begin

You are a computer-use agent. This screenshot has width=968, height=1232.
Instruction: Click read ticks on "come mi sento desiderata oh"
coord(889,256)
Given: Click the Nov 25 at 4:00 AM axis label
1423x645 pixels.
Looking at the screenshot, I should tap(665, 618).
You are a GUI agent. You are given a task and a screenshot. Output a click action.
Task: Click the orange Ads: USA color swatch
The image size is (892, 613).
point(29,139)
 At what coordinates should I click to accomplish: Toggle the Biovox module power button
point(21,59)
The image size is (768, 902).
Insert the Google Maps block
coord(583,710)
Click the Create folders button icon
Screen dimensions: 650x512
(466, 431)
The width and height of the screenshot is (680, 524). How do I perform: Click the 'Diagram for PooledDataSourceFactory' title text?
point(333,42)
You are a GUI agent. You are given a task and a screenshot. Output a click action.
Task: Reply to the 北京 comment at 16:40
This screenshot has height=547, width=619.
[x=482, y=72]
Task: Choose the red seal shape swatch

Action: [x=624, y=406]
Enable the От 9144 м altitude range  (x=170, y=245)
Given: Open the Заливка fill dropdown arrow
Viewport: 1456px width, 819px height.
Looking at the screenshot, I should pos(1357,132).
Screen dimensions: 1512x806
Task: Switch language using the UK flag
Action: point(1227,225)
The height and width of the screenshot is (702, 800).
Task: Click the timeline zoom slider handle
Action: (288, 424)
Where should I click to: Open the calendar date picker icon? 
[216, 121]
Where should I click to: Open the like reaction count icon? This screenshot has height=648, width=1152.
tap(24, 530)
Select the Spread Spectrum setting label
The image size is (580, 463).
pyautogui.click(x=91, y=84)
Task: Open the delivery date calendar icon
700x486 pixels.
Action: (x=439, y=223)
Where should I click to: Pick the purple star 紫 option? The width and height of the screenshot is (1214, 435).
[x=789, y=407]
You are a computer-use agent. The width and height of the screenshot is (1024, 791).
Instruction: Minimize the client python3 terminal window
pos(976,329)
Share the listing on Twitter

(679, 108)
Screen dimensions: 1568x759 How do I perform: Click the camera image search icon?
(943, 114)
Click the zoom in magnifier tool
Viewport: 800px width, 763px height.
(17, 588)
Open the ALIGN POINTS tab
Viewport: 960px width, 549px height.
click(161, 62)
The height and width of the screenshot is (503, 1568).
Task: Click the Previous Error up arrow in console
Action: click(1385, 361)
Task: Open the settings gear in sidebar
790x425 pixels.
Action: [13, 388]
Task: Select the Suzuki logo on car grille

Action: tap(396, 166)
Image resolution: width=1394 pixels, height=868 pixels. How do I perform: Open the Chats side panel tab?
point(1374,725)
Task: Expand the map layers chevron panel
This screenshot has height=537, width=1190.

end

— Problem statement —
Copy every one of the records above word for word, without changing anything.

— The output —
You are a computer-use agent. This screenshot has width=968, height=1232.
Instruction: Click read ticks on "come mi sento desiderata oh"
coord(889,256)
Given: Click the Nov 25 at 4:00 AM axis label
1423x645 pixels.
Looking at the screenshot, I should tap(665, 618).
You are a GUI agent. You are given a task and a screenshot. Output a click action.
Task: Click the orange Ads: USA color swatch
The image size is (892, 613).
point(29,139)
 At what coordinates should I click to accomplish: Toggle the Biovox module power button
point(21,59)
The image size is (768, 902).
Insert the Google Maps block
coord(583,710)
Click the Create folders button icon
Screen dimensions: 650x512
(466, 431)
The width and height of the screenshot is (680, 524). How do I perform: Click the 'Diagram for PooledDataSourceFactory' title text?
point(333,42)
You are a GUI agent. You are given a task and a screenshot. Output a click action.
Task: Reply to the 北京 comment at 16:40
This screenshot has height=547, width=619.
[x=482, y=72]
Task: Choose the red seal shape swatch

Action: [x=624, y=406]
Enable the От 9144 м altitude range  (x=170, y=245)
Given: Open the Заливка fill dropdown arrow
Viewport: 1456px width, 819px height.
Looking at the screenshot, I should pos(1357,132).
Screen dimensions: 1512x806
Task: Switch language using the UK flag
Action: point(1227,225)
The height and width of the screenshot is (702, 800).
Task: Click the timeline zoom slider handle
Action: (288, 424)
Where should I click to: Open the calendar date picker icon? 
[216, 121]
Where should I click to: Open the like reaction count icon? This screenshot has height=648, width=1152.
tap(24, 530)
Select the Spread Spectrum setting label
The image size is (580, 463).
pyautogui.click(x=91, y=84)
Task: Open the delivery date calendar icon
700x486 pixels.
Action: (x=439, y=223)
Where should I click to: Pick the purple star 紫 option? The width and height of the screenshot is (1214, 435).
[x=789, y=407]
You are a computer-use agent. The width and height of the screenshot is (1024, 791).
Instruction: Minimize the client python3 terminal window
pos(976,329)
Share the listing on Twitter

(679, 108)
Screen dimensions: 1568x759 How do I perform: Click the camera image search icon?
(943, 114)
Click the zoom in magnifier tool
Viewport: 800px width, 763px height.
(17, 588)
Open the ALIGN POINTS tab
Viewport: 960px width, 549px height.
click(161, 62)
The height and width of the screenshot is (503, 1568).
Task: Click the Previous Error up arrow in console
Action: click(1385, 361)
Task: Open the settings gear in sidebar
790x425 pixels.
Action: [13, 388]
Task: Select the Suzuki logo on car grille

Action: tap(396, 166)
Image resolution: width=1394 pixels, height=868 pixels. How do I perform: Open the Chats side panel tab?
point(1374,725)
Task: Expand the map layers chevron panel
This screenshot has height=537, width=1190.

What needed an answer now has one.